Selection for digitisation is about more than which items to scan. Selection is what shapes the online collections that are built by libraries, archives, historical societies, and other cultural heritage institutions. By selecting well, institutions can concentrate on the parts of their collections that are best suited to digitisation, that make the most effective use of technology, and that meet the needs of their audiences. They can create online collections that are both useful and usable, and they can create high-quality digital assets they can manage well into the future.
No institution can afford to digitise everything. Some items are not suited to digitisation. In some cases an item’s level of damage or deterioration would necessitate significant repair before digitisation could be possible. Some items simply are not important enough to justify the effort.
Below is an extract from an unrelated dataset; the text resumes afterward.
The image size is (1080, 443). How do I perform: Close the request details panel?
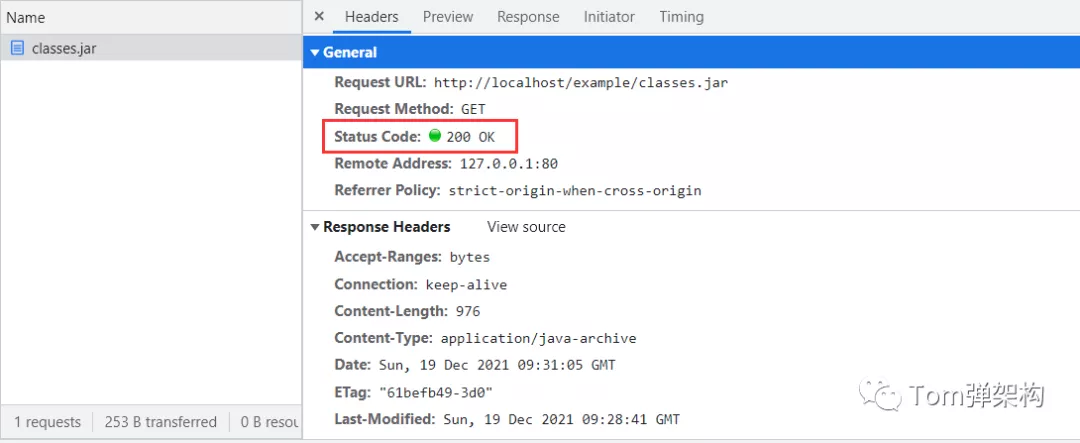[x=319, y=17]

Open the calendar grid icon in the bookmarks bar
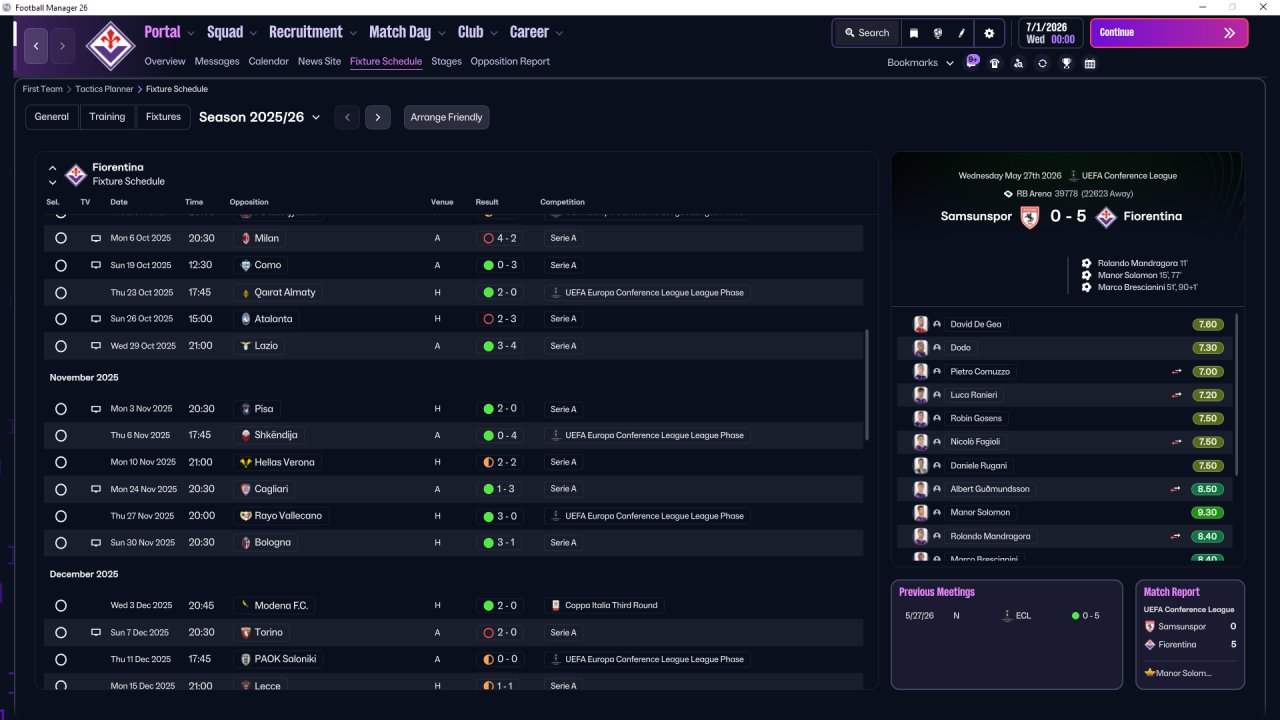click(1090, 63)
Every institution should have a selection process in place to evaluate materials and to determine when digital conversion is most appropriate. Clearly stated goals for digitisation and careful plans to achieve them are the starting point.
Having a basic set of selection criteria to work from helps characterise materials as better or worse candidates for digitisation based on their content value and their physical features, and it provides guidance through the logistic and financial questions: Should these materials be digitised, may they be digitised, can they be digitised, and what will it cost?
Should these materials be digitised?
Is the collection important enough, is there enough audience demand, and can sufficient value be added through digitisation to make it worth the effort?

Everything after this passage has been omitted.